Please support the Old Market Pub music series by purchasing your food and beverage during the event at the back room bar
Ben Rice might be described as quiet and unassuming—until he picks up a guitar. A three-time Blues Music Award nominee, Rice has built a reputation as one of the most expressive and versatile artists in today’s roots and blues scene. While he began in traditional blues, over the years he’s expanded his sound with soul, R&B, folk, and country, creating a welcoming front-porch atmosphere where every listener feels at home.
Raised on a mix of vinyl treasures—his dad’s Steely Dan, Bob Marley, and Marshall Tucker alongside his mom’s Al Green, Barry White, and George Benson—Rice discovered the guitar at age seven and never looked back. His early thrift-store finds introduced him to Mississippi John Hurt, Bukka White, Mississippi Fred McDowell, Stevie Ray Vaughan, and Robert Cray, influences that shaped his fearless, inventive, and powerful guitar style. Whether on a steel resonator or his custom electric, Rice’s intensity and originality consistently turn heads.
Audiences are equally drawn to his heartfelt songwriting and evocative vocals. “My goal is to reach people in a way that they need to be reached,” Rice explains. “To say things they may not get to say or hear things they may not normally get to hear.” In performance, he treats every song as a story, channeling the emotion of its characters and inviting listeners to find their own meaning within the music.

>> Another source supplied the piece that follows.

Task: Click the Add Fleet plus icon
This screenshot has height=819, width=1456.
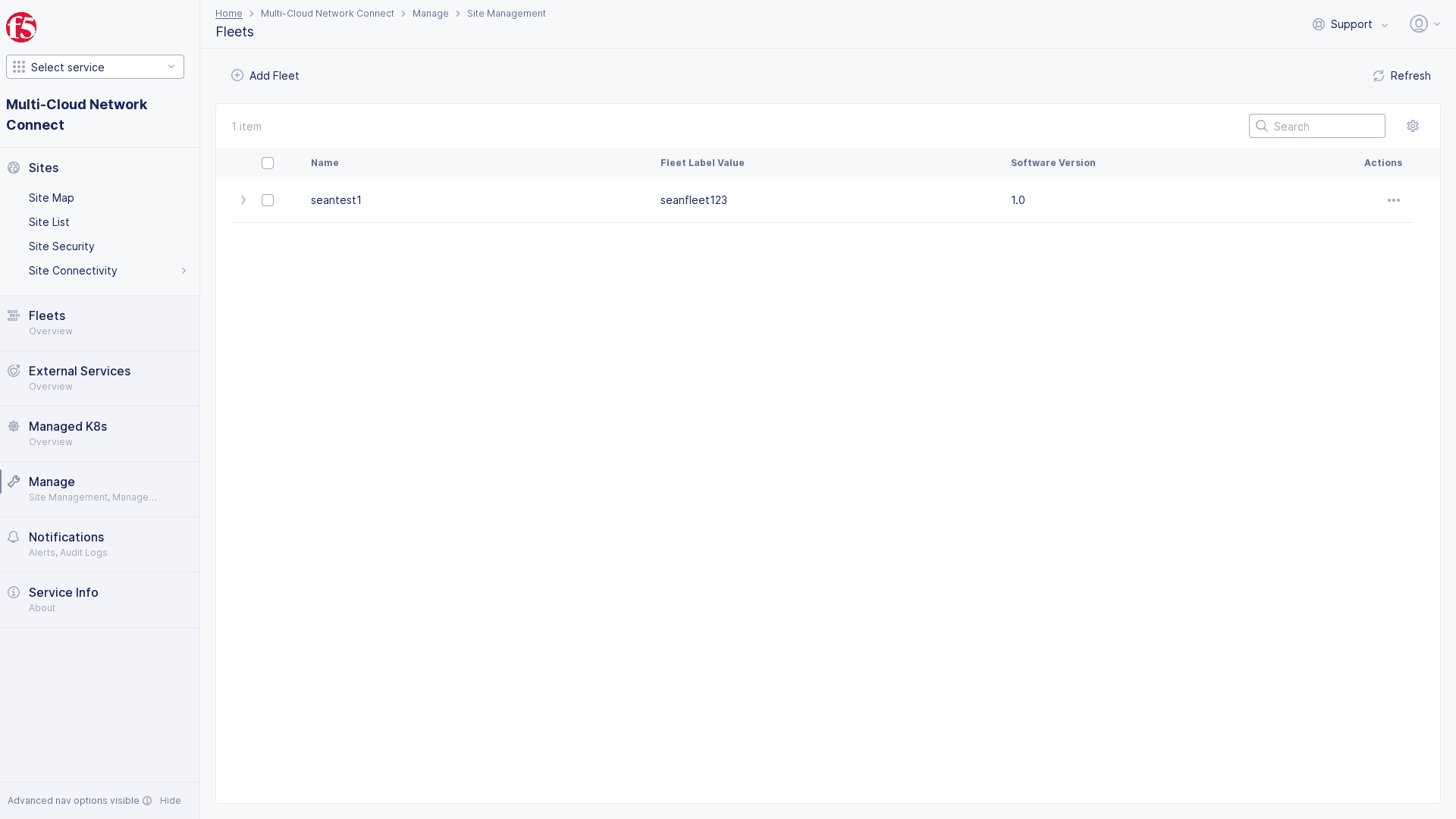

Over the years, Rice has shared stages with blues and soul luminaries such as Curtis Salgado, Johnny Rawls, and Vanessa Collier, further cementing his standing in the American roots community. In 2023, he unveiled a bold new chapter with his horn-driven ensemble, Ben Rice & The PDX Hustle. With its blend of horns, vocal harmonies, piano, and organ, the group captures the raw energy of Rice’s live show and delivers it with a groove that has been igniting audiences across the Pacific Northwest and beyond.
With his new album Fallen Angel (2025), Rice showcases not only his fearless guitar work and emotive voice but also his evolution as a songwriter and bandleader. The record is both a tribute to his late drummer Chandler Bowerman and a testament to resilience, creativity, and the deep joy of making music.
Ben Rice’s journey has already brought him acclaim, collaborations with legendary artists, and international tours. But it’s clear that his greatest triumphs are still ahead.
Taylor Kingman
In a time drenched in escapism, where an unceasing barrage of synthetic shine promises comfort and relief from facing the complexity of our natures, Taylor Kingman’s new album Hollow Sound is an antithetical long night in a solitary cave, with nothing but a small fire and a hard look inward to keep you company.
Between his work fronting TK & The Holy Know-Nothings and his 2017 solo debut Wannabe, Kingman is no stranger to the darkness. But here he transcends the desolate rock bottom, as Hollow Sound whispers, then howls us into that place beyond brokenness where breathing begins again. To listen deeply to these songs is to lay down naked on the wet, unforgiving earth, pushing the ground through your fingers; it is to be soothed by the wholeness of who we are, filth and all. Kingman pulls no punches with his writing, and requires us to listen with the same honesty.
It’s been hard for me to look at myself naked
(from “Dead Bird’s Wing”)
First, though, you’ll notice the sounds. At once primordial and historic, Kingman has honed a guitar sound so impressively wrangled and so distinctly his own, that it makes your hair stand on end. Moving like a side-choir of voices, each bend and slide dances around his words such that you often mistake its notes for lyrics.